Nicknamed the 'Boba Fett helmet' due to its appearance resembling that worn by the bounty hunter in the Star Wars movies, it brings high-tech capabilities to help soldiers fight and outsmart the enemy as well as providing enhanced protection by deflecting bullets, shrapnel and fire.
Created by Japanese company Devtac, the Ronin Kevlar Level IIIA Tactical Ballistic Helmet is full-face headgear made from the same material as body armour but also comes attached with 7mm armour plates said to be strong enough to stop a Magnum .44 handgun round, as well as infrared optical technology enabling wearers to see enemies in the dark.
A 'friend or foe' feature allows soldiers to let each other know their position to eliminate friendly fire with a GPS map and mission assignments projected in front of the eyes of the wearer, while a built-in air conditioning system allows the helmet to stay cool and goggles to remain fog-free.
Costing over £1,000, the helmet has already been used US special forces and is now understood to be given out to the Special Air Service and Special Boat Service (SBS) to provide an extra edge in combat.

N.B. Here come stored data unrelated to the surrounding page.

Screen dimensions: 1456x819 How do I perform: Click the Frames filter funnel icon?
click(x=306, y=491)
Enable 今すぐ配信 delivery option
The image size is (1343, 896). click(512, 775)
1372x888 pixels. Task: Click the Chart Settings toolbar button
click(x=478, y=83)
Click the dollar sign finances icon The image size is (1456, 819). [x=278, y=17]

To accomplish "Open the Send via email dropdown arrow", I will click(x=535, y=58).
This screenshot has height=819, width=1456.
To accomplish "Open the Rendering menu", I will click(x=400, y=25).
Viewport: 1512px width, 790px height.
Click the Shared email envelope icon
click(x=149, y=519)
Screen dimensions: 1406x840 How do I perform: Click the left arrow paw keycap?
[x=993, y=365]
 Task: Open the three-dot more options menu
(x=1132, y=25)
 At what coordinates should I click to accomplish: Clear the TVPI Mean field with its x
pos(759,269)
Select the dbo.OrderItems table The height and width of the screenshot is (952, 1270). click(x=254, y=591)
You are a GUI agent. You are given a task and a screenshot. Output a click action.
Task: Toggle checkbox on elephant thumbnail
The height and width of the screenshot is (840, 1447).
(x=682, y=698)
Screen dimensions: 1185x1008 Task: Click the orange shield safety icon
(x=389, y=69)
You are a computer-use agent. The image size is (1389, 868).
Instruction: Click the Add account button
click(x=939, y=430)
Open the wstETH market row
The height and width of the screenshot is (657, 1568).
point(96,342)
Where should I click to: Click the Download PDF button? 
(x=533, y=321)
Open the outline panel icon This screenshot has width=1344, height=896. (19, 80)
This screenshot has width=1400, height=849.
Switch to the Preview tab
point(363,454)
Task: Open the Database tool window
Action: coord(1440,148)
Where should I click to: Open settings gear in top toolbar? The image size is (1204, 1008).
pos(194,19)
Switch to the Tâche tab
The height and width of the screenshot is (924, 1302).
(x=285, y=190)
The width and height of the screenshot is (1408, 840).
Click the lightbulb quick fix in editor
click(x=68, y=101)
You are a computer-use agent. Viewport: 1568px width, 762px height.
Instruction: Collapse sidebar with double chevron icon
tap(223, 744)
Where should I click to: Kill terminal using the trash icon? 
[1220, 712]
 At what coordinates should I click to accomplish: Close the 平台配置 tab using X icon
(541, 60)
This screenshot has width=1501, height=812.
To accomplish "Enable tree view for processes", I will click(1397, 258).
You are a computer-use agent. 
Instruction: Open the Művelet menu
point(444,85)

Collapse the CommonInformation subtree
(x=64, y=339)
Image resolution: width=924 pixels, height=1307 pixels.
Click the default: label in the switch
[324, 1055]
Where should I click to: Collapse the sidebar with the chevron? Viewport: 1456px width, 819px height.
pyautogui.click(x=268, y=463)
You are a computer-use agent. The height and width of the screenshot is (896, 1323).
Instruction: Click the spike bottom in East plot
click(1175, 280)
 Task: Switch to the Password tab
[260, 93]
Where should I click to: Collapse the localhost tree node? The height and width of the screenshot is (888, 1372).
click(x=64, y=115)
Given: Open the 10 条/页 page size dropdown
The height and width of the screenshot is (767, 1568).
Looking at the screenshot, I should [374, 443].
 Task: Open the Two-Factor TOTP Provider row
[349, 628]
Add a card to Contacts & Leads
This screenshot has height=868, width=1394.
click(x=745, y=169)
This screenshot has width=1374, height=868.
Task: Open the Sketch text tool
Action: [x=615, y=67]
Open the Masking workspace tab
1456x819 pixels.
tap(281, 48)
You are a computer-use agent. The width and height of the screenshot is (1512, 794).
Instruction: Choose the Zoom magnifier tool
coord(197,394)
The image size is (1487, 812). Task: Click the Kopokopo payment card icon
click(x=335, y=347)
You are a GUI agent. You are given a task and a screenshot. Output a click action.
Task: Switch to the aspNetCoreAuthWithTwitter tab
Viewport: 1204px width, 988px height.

The Ministry of Defence has not commented on the speculation, however a military source told the Daily Mirror:
"For years the defence industry has been trying to find a way of protecting the head and this is the next development. The helmet, already being used by special forces, is much more versatile than just stopping bullets. It is fitted with the latest communications technology and will help the soldier see the enemy no matter what the circumstances."
With soldiers currently wearing open-faced helmets to protect against ballistic fire and blasts, this full-faced headgear could help prevent a number of injuries in conflicts. A report by the Times states "head, face and neck injuries in recent conflicts in Iraq and Afghanistan accounted for 25-40% of the wounded".